#tellEWA Member Stories (March 3-9)

Here’s what we’re reading by EWA members this week.

“People see the difficulties of the job, the complexities of the job and the stress of the job.” The turnover rate among superintendents increased 9.4% in Montana. Now 24 school districts throughout the state are seeking their next leader. The issue is also compounded by retirements, movement for better career opportunities and shrinking applicant pools. A national recruiter and others tell Skylar Rispens of the Missoulian about trends in superintendent searches and explain what makes a successful superintendent search these days.

Many U.S. school districts are continuing to purchase reading-instruction materials that emphasize the problematic “three cueing” method, which encourages children to guess words they don’t know based on pictures and sentence structure. The 74’s Asher Lehrer-Small investigates 225 school districts, finding they spent over $1.5 million on new books, trainings and curriculums linked to three cueing. He provides a public spreadsheet of this data and also interviews APM ReportsEmily Hanford, whose reporting exposed less-effective teaching methods.

The murders of a Temple University student in November 2021 and a campus police officer last February reignited debates on how to keep students and employees safe. Crime and violent incidents have been a persistent problem in the North Philadelphia neighborhoods surrounding the university. Mensah M. Dean of The Trace includes various viewpoints, from those who say the shortage of police officers on campus is problematic to those who discuss gun violence as an epidemic in America and worried parents who want to make a difference.

Many teachers revised their lesson plans due to “quiet censorship,” restrictions and a rising parents’ rights movement seeking to control what children can learn in school. At least 64 new state laws on the books have also contributed to educators changing how they instruct students. The Washington Post’s Hannah Natanson compiles a list of six things teachers won’t teach anymore. No. 1 on the list is that “Slavery was wrong.”

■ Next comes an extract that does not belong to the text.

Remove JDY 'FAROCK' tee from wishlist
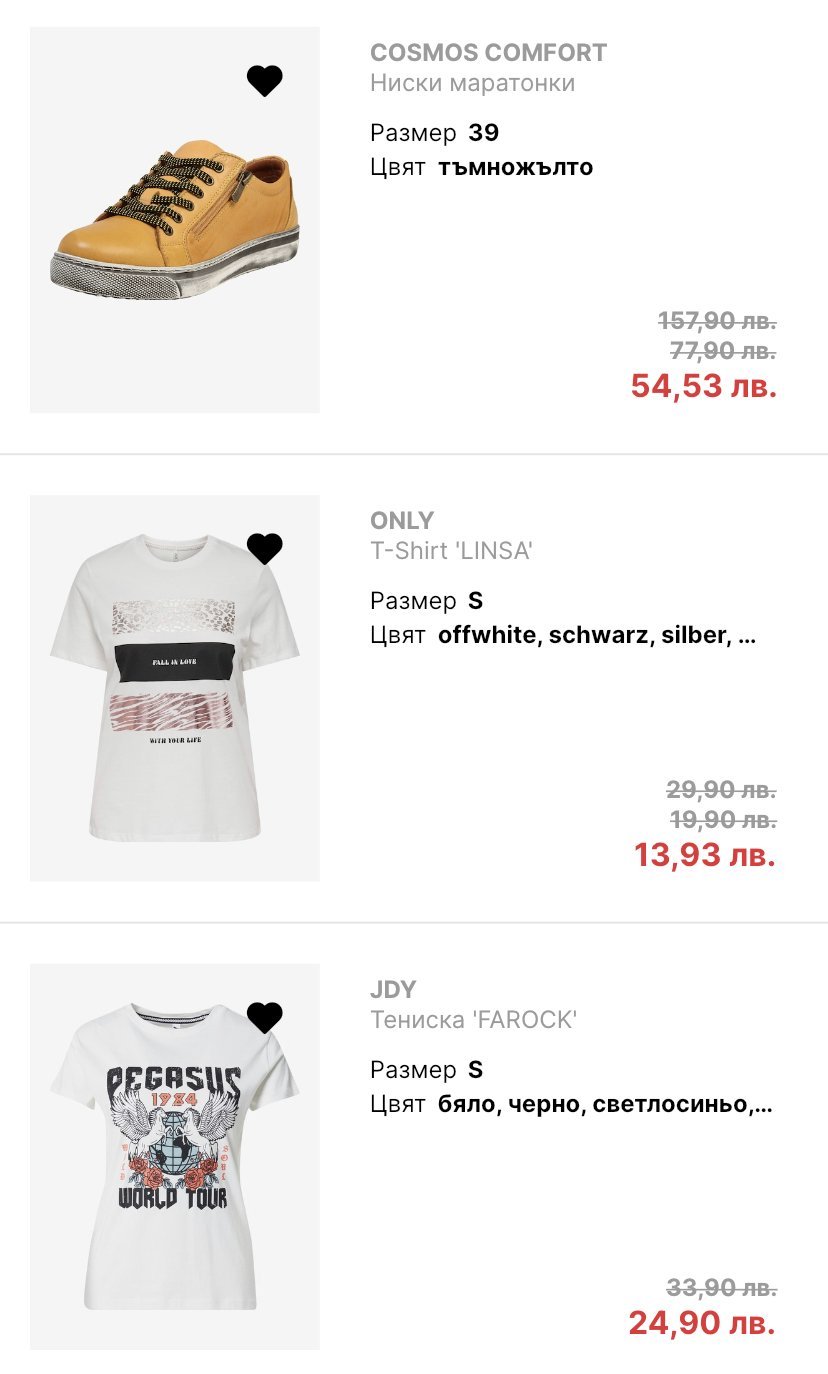This screenshot has width=828, height=1374. coord(265,1017)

A doctor dismissed a Latino mother’s concerns about her then 3-year-old daughter who was years later diagnosed with autism and cognitive delays. Children with developmental delays and disabilities are supposed to receive state-provided therapies as required by the federal government, but racial gaps in access and quality are an ongoing problem. For example, “Black toddlers with developmental delays are five times less likely than similar-aged white children to receive early intervention services,” reports Sarah Carr for The Hechinger Report.

“I know what it feels like to be left out.” School boards representing diverse school districts in Sacramento County, California, don’t reflect their communities, a CapRadio and Sacramento Observer analysis from Srishti Prabha shows. People of color are consistently underrepresented on the school boards while white board members are overrepresented. Prabha explains why the racial makeup of a school board matters and how students of color are affected.